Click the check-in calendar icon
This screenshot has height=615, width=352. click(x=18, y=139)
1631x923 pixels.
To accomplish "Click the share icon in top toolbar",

┄┄┄┄┄┄

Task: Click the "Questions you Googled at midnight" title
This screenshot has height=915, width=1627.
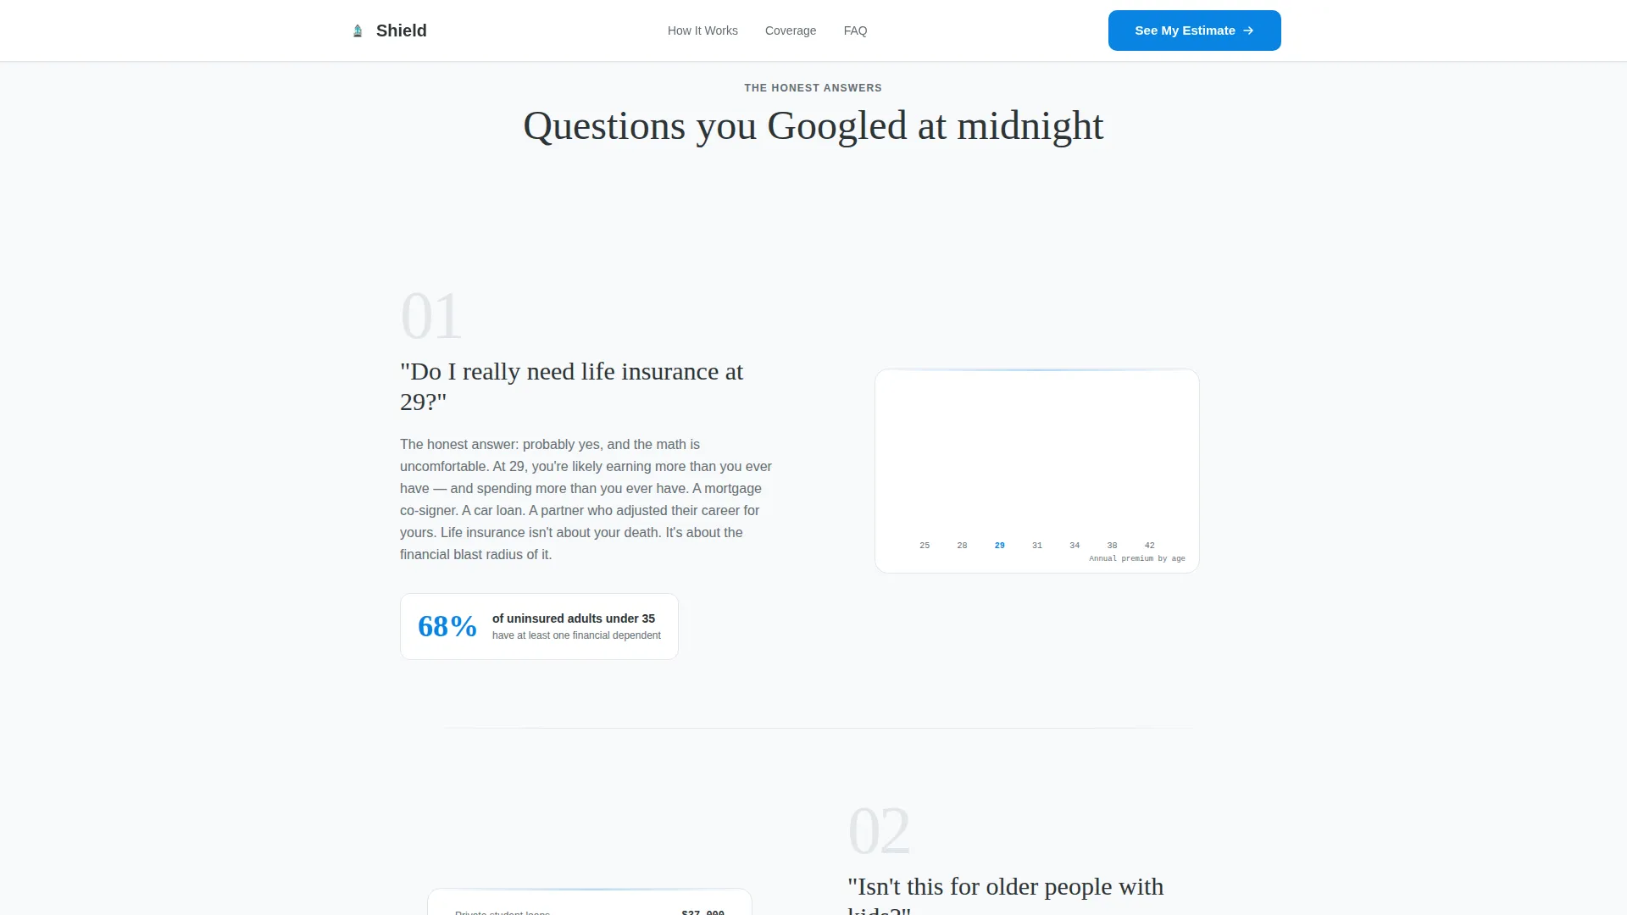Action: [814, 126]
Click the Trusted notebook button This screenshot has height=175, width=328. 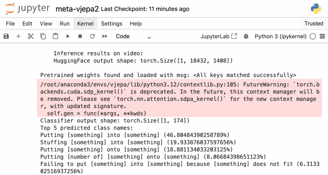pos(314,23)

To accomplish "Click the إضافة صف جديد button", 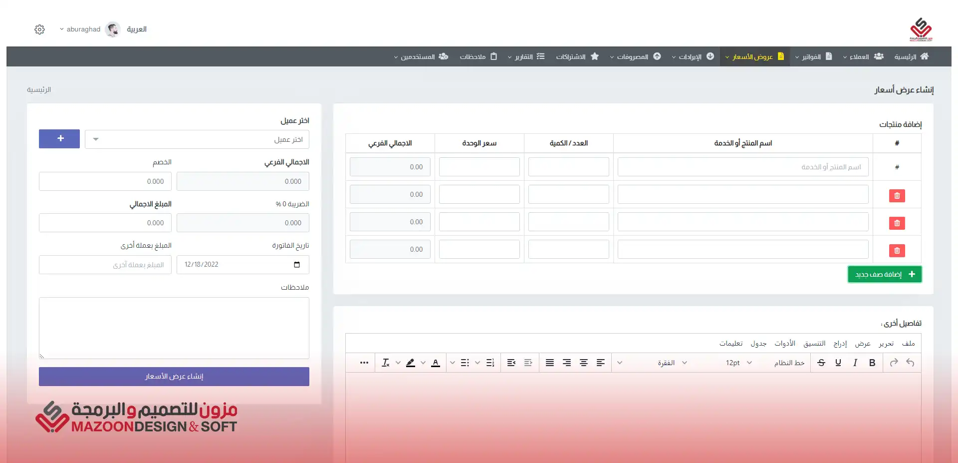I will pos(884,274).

┄┄┄┄┄┄

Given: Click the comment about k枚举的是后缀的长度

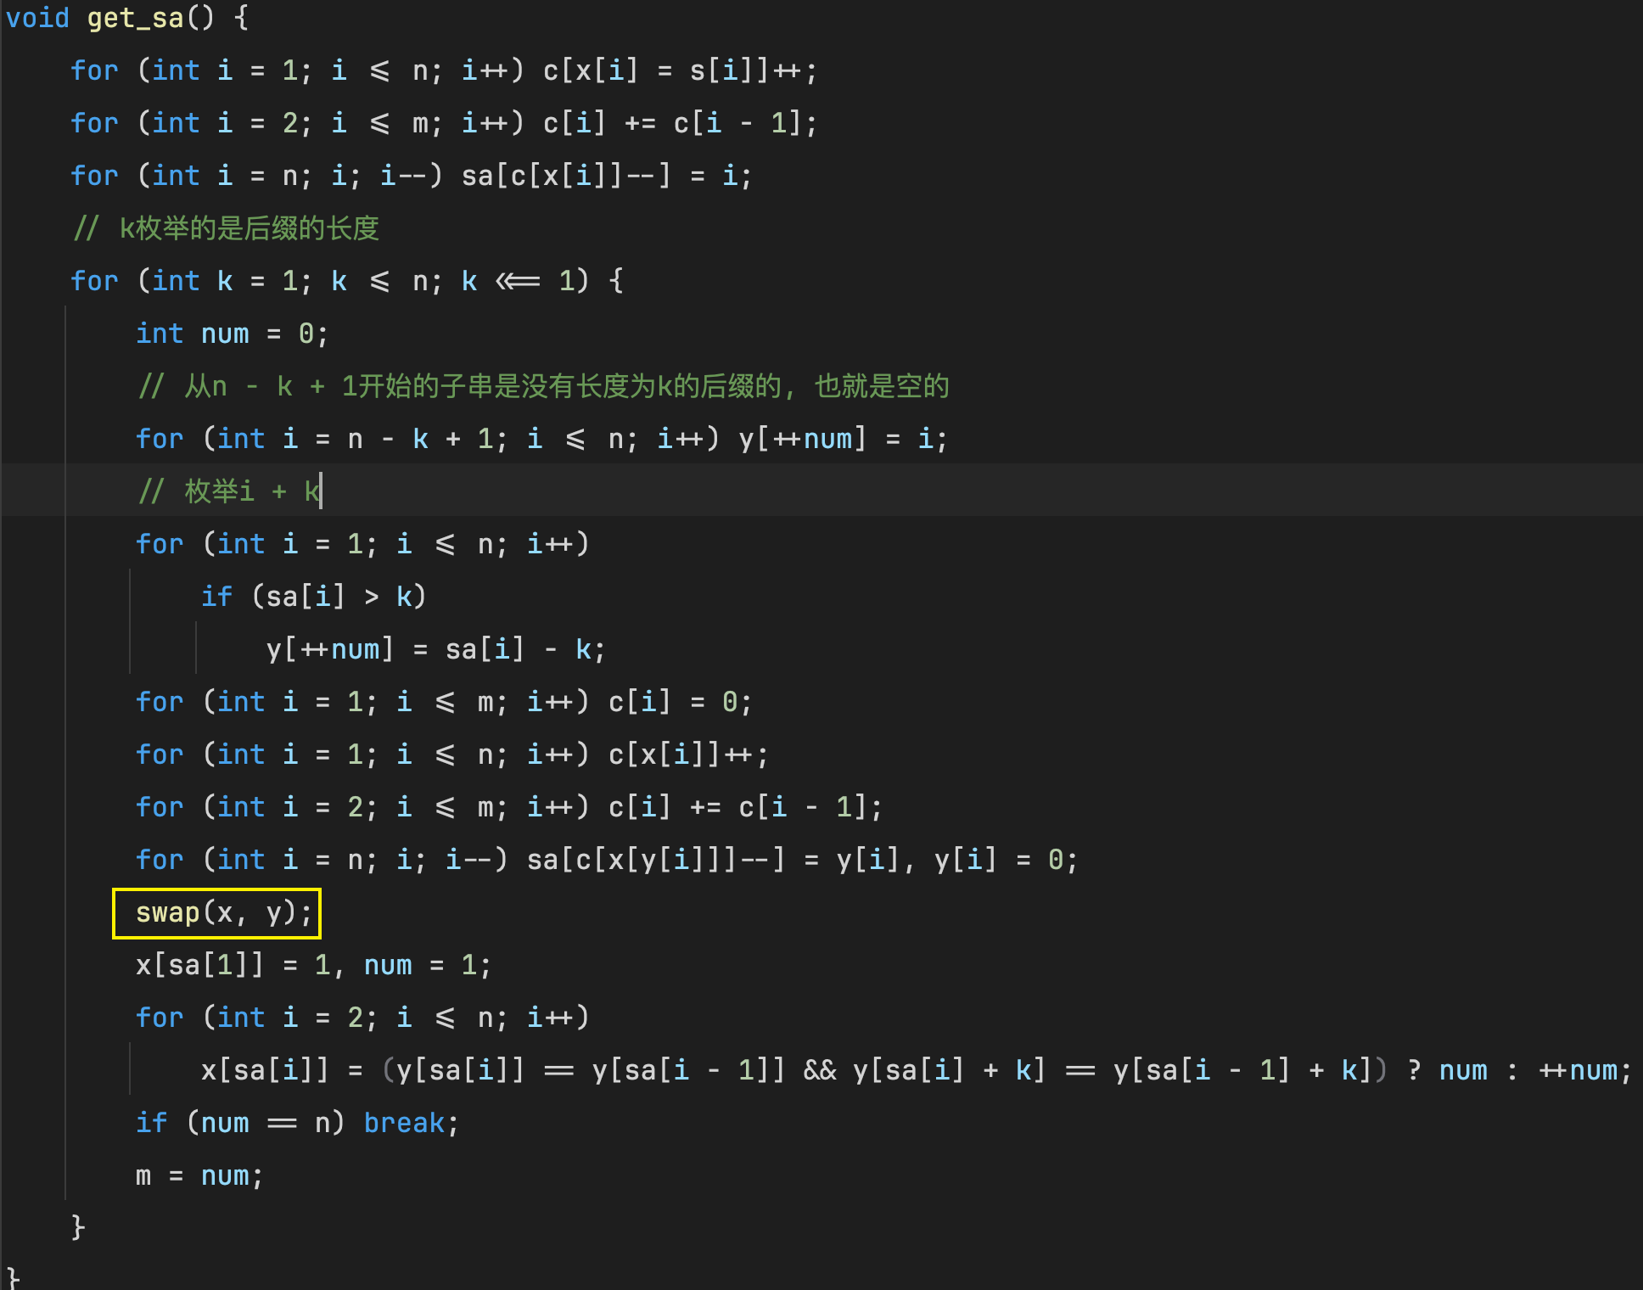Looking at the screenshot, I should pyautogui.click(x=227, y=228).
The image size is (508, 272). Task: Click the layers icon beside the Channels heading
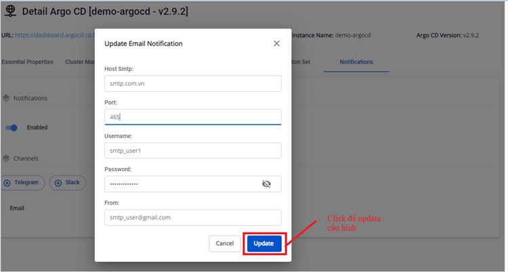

┄┄┄┄┄┄

▶ УСЛОВИЕ ЗАДАНИЯ: Оформите в виде нумерованного списка строки материала от той, что содержит «Given: Click the comment about k枚举的是后缀的长度», до той, что содержит «The image size», включительно, пропустив пустые строки. Картинки в ответ не включайте.

▶ ОТВЕТ К УПРАЖНЕНИЮ:
1. Given: Click the comment about k枚举的是后缀的长度
2. Looking at the screenshot, I should pyautogui.click(x=227, y=228).
3. The image size is (508, 272). Task: Click the layers icon beside the Channels heading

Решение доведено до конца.